For that a post request is sent providing following parameters.
"code" : code,
"client_id" : CID,
"client_secret" : CSECRET,
"redirect_uri" : REDIRECT,
"grant_type" : "authorization_code",
So in your first attempt once you authorize the permissions you will be able to get the Refresh token. Subsequent attempts will not provide the refresh token. If you want the token again the revoke the access in you application.
Hope this will help someone cheers :)
OAuth has two scenarios in real mode.
The normal and default style of access is called online.
In some cases, your application may need to access a Google API when the user is not present,It's offline scenarios .
a refresh token is obtained in offline scenarios during the first authorization code exchange.
So you can get refersh_token is some scenarios ,not all.
you can have the content in https://developers.google.com/identity/protocols/OAuth2WebServer#offline
.
Since March 2016, use prompt=consent to regenerate Google API refresh token.
As mentioned in https://github.com/googleapis/oauth2client/issues/453,
approval_prompt=force has been replaced with prompt=none|consent|select_account
For those using the Google API Client Library for PHP and seeking offline access and refresh tokens beware as of the time of this writing the docs are showing incorrect examples.
currently it's showing:
$client = new Google_Client();
$client->setAuthConfig('client_secret.json');
$client->addScope(Google_Service_Drive::DRIVE_METADATA_READONLY);
$client->setRedirectUri('http://' . $_SERVER['HTTP_HOST'] . '/oauth2callback.php');
// offline access will give you both an access and refresh token so that
// your app can refresh the access token without user interaction.
$client->setAccessType('offline');
// Using "consent" ensures that your application always receives a refresh token.

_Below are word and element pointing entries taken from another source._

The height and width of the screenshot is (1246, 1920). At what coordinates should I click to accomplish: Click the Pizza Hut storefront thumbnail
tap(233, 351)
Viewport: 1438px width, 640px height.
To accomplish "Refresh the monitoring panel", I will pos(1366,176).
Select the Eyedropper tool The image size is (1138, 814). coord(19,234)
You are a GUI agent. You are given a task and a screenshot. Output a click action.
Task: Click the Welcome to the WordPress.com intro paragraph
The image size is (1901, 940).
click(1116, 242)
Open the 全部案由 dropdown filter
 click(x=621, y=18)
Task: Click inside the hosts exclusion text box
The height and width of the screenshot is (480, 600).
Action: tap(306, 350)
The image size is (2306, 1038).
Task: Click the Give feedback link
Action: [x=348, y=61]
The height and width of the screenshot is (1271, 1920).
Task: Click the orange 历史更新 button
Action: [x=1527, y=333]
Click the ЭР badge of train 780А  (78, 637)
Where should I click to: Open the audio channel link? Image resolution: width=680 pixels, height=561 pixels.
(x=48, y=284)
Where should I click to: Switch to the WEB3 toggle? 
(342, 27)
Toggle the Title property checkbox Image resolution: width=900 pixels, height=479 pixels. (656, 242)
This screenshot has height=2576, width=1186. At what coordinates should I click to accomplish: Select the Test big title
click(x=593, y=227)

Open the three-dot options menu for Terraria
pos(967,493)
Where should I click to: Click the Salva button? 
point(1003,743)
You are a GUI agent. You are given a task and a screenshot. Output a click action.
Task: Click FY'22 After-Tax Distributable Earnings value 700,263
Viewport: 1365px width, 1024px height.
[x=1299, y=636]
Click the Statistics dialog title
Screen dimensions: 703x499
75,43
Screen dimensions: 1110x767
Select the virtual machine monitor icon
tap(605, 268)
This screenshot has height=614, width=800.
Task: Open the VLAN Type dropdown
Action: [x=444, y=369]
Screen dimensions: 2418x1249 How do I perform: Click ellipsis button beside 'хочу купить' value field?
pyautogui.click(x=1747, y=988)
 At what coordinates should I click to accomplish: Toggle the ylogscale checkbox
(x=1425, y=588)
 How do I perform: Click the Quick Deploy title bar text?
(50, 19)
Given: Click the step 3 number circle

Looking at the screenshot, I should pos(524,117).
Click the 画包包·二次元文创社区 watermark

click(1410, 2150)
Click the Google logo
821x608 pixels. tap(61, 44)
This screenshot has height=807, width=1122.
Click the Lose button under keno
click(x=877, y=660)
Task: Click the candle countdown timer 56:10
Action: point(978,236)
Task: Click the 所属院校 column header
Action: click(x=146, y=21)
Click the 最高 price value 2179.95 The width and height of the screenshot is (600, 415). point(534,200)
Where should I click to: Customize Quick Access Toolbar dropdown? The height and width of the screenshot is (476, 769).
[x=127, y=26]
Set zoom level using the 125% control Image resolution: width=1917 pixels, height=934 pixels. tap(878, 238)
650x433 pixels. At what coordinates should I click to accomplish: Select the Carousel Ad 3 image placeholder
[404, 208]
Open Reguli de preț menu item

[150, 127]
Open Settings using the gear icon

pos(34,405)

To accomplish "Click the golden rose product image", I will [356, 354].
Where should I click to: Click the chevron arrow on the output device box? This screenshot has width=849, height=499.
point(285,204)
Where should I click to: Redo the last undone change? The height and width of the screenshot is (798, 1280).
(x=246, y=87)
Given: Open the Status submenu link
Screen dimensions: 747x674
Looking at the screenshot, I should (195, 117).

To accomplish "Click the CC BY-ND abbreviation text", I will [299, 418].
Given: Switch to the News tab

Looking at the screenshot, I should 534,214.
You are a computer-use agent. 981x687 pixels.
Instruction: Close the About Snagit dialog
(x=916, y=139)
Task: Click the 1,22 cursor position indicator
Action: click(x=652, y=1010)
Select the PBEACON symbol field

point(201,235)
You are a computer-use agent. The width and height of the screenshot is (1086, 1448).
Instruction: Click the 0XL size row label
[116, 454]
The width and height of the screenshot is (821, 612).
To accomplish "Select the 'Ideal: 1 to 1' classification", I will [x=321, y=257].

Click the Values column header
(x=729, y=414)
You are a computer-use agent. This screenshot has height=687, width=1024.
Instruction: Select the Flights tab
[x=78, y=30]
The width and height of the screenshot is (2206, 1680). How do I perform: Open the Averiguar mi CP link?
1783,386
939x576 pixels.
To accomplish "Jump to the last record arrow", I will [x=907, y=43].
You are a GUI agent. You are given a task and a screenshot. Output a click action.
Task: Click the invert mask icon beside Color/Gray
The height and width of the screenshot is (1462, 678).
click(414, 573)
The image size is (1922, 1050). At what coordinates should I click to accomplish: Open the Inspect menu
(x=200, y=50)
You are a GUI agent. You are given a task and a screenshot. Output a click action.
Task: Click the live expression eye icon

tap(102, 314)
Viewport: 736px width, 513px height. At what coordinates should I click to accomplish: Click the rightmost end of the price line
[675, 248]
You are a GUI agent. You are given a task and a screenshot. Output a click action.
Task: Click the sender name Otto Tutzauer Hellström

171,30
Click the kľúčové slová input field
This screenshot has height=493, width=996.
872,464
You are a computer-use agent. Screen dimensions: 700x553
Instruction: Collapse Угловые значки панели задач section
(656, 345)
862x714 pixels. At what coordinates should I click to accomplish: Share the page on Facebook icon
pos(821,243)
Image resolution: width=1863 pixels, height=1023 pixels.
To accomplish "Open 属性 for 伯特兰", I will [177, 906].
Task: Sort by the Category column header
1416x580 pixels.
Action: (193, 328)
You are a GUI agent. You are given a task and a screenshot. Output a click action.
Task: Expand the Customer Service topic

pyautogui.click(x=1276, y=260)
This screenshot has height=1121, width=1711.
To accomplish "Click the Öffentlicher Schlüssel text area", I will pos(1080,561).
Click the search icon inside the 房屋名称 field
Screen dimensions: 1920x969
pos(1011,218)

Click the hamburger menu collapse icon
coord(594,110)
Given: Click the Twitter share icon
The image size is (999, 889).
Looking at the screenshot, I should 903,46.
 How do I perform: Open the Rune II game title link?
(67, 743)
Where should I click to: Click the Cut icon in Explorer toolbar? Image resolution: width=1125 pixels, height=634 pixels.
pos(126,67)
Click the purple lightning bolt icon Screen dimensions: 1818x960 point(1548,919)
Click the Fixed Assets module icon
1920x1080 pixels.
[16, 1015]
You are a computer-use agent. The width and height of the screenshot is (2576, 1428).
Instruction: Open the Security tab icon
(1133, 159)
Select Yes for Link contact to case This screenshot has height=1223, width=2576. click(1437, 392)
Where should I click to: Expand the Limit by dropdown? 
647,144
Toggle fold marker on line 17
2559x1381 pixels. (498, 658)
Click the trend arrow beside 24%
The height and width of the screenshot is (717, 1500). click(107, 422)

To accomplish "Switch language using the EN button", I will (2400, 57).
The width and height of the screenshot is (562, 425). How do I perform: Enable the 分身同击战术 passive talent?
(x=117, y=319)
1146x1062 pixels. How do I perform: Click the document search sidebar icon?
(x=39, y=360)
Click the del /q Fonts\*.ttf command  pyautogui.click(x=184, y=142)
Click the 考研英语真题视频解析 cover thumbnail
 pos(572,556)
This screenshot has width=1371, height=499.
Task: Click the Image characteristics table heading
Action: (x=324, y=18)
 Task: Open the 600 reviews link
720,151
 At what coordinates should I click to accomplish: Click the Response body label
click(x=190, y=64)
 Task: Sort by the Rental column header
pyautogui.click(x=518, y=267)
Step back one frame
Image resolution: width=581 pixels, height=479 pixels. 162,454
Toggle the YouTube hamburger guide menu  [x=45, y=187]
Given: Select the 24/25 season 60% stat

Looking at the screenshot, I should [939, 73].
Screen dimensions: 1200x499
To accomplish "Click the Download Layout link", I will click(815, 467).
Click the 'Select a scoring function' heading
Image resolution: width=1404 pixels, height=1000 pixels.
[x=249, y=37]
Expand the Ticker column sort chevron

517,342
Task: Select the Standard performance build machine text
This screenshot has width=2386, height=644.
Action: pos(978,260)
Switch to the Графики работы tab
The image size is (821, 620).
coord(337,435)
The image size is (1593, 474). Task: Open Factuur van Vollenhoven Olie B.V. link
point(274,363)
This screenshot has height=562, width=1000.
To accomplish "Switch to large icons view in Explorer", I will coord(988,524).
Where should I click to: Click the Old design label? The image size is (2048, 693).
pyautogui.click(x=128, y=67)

// If you are not using offline access, you can omit this.
$client->setApprovalPrompt("consent");
$client->setIncludeGrantedScopes(true); // incremental auth
source: https://developers.google.com/identity/protocols/OAuth2WebServer#offline
All of this works great - except ONE piece
$client->setApprovalPrompt("consent");
After a bit of reasoning I changed this line to the following and EVERYTHING WORKED
$client->setPrompt("consent");
It makes sense since using the HTTP requests it was changed from approval_prompt=force to prompt=consent. So changing the setter method from setApprovalPrompt to setPrompt follows natural convention - BUT IT'S NOT IN THE DOCS!!! That I found at least.